In una sentenza di qualche giorno fa la Cassazione designa il calcio del fucile come parte d’arma: ecco il commento legale.
L’ultima sentenza della Cassazione sul calcio del fucile come parte d’arma ce lo fa ripetere una volta di più: non c’è pace né serenità per i detentori di armi. Dopo la querelle, che speriamo risolta, sui bossoli usati di derivazione militare, ora è la volta del calcio del fucile.
Com’è possibile che il calcio del fucile sia da considerare parte d’arma? Viene il dubbio che non sappiano che ora c’è un articolo di legge, l’1-bis del decreto legislativo 527/92 per fortuna chiarissimo, che elenca le parti di arma (tra le quali non rientra il calcio); ovvero che non sappiano che cos’è un calcio. Non trovo la terza soluzione di comodo, per salvare capra e cavoli.
Da qualche giorno il Paese si è riacceso: la pandemia ha offerto il fianco alla chiusura dei tribunali. Per la maggior parte non funzionano, quindi il danno non è troppo percepibile; che volete sia uno dei tanti rinvii di sei mesi o giù di lì. Chi è abituato a sbrigare pratiche di contenzioso (soprattutto nel campo civile) ci ha fatto il callo ai rinvii, altroché emergenza Covid-19. In altri campi si tentano invece di implementare soluzioni ibride bordeline, laddove il rinvio non ci sta proprio, accelerando un processo telematico penale che prima o poi dovrà passare dalla fase sperimentale a quella effettiva.
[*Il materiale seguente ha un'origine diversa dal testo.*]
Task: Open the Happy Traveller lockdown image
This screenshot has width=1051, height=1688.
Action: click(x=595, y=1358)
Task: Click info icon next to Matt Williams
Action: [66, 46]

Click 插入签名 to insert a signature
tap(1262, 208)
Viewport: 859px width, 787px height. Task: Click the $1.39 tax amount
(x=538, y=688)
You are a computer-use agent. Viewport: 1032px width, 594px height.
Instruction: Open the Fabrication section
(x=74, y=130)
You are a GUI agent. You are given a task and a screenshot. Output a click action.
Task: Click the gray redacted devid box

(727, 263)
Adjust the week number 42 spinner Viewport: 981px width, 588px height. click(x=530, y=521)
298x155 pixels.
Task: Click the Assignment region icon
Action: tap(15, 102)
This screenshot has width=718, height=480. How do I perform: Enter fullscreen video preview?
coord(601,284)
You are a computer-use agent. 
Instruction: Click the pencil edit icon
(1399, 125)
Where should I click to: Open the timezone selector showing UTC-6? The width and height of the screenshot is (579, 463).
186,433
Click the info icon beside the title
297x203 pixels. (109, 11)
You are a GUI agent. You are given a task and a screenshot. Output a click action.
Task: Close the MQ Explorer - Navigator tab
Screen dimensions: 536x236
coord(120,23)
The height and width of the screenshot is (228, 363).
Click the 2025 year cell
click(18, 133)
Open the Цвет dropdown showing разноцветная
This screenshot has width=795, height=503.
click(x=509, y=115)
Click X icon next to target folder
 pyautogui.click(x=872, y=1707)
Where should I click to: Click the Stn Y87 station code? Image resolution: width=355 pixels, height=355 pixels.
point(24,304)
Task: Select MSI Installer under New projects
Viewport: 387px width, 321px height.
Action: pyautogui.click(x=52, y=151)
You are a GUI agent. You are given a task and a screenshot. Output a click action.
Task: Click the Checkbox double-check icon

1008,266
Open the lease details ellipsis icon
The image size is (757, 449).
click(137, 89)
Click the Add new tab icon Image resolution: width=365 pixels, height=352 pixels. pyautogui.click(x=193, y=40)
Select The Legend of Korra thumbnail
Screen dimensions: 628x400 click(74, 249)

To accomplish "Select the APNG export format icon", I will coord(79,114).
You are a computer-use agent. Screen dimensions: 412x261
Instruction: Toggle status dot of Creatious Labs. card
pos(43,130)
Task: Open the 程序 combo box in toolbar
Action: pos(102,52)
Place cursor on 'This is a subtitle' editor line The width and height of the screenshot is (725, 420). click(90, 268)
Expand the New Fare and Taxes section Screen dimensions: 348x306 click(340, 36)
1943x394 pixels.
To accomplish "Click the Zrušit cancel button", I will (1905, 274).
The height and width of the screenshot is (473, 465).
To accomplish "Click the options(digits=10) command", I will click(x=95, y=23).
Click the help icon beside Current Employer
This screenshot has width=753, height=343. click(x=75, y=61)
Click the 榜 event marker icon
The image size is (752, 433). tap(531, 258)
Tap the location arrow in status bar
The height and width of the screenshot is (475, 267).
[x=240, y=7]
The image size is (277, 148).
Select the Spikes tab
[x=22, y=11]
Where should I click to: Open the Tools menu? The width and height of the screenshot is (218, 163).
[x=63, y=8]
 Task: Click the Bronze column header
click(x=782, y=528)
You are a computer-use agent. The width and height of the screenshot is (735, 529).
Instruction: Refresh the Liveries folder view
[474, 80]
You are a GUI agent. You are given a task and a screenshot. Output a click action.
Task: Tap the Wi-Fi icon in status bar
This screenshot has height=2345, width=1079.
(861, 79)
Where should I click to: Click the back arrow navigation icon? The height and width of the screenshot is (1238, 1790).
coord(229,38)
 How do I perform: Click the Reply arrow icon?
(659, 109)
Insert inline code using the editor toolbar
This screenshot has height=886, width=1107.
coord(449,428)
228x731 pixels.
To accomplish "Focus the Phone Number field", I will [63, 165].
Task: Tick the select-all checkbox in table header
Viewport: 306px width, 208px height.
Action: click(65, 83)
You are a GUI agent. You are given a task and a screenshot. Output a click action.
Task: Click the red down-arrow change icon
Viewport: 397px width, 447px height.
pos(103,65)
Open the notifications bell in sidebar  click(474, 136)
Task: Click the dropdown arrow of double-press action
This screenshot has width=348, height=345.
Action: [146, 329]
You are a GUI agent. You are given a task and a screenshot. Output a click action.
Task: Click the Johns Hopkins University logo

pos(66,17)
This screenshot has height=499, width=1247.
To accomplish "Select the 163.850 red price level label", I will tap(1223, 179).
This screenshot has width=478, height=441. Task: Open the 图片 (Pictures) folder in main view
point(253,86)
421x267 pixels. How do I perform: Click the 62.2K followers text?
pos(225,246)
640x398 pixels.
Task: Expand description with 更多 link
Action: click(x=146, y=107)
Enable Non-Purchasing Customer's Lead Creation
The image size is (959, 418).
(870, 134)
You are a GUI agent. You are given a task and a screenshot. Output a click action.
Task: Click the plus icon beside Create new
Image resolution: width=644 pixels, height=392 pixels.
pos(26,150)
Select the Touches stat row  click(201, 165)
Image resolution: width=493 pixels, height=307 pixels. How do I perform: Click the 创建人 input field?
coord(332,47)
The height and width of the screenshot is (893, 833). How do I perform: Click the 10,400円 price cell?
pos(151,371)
Ometto ogni considerazione (ho perso qualche giorno vagando tra protocolli e istruzioni). Rilevo solo che, ovviamente per alcune fasi, basterebbe copiare e adattare quanto la giustizia amministrativa già prevede per il processo amministrativo telematico. Potrebbe essere il modo di alleviare la cefalea di chi trova già abbastanza complesso fare l’avvocato e non riesce a essere, nel contempo, un esperto di informatica.
Il calcio del fucile come parte d’arma: un’analogia evidente
Torniamo a palla sul calcio del fucile. Va da sé che se intendiamo la semplice calciatura, quindi non la parte del fucile a due canne (più raramente a tre) che integra le chiusure e le batterie, stiamo parlando di un pezzo di legno di essenza o in laminato, più o meno lavorato e rifinito. Ovvero di una analoga parte in altro materiale plastico composito, più o meno nobile, o in lega metallica (quasi sempre una lega di alluminio) con intagli, scavi e fresature realizzate con macchina utensile atte ad accogliere o a supportare la meccanica del fucile. O ancora: una semplice stampella posteriore, più o meno imbellettata dagli esperti del marketing, che si inserisce tramite boccole o viti su una porzione posteriore del castello dell’arma.
Qualificare tutto questo (il calcio) come “parte di arma” equivale a sostenere che gli sci degli Alpini, solo perché adottati dal valoroso corpo del nostro esercito, sono parti di arma da guerra. Non sto scherzando: di questo passo ci arriveremo presto se non si pone freno a tali nefandezze giuridiche.
Il calcio del fucile come parte d’arma: in realtà è un semplice accessorio
In verità il calcio, al pari (e ancor meno) di un puntatore red dot, è un semplice accessorio. Chiunque può farselo realizzare su misura dai pochi artigiani che ancora lo sanno fare. Inoltre, si può comodamente comprarlo in armeria o su internet senza alcuna formalità. Non serve essere maggiorenni per completare l’acquisto, non servono licenze e non occorre neppure avere un’arma sulla quale montarlo. Men che meno va denunciato. Si denuncia infatti l’intera arma, o la sua parte essenziale – non la calciatura. La sua detenzione è liberissima. E se non vi serve più lo potete smaltire tra i rifiuti in legno, in plastica, o metallici.
È sconsolante. Ma da un apparato burocratico che per ripartire vuole obbligare gli esercenti dei ristoranti a identificare la clientela, tenendo un registro delle presenze (dovranno anche scrivere che cosa abbiamo mangiato e se abbiamo gradito?), che cosa volete aspettarvi?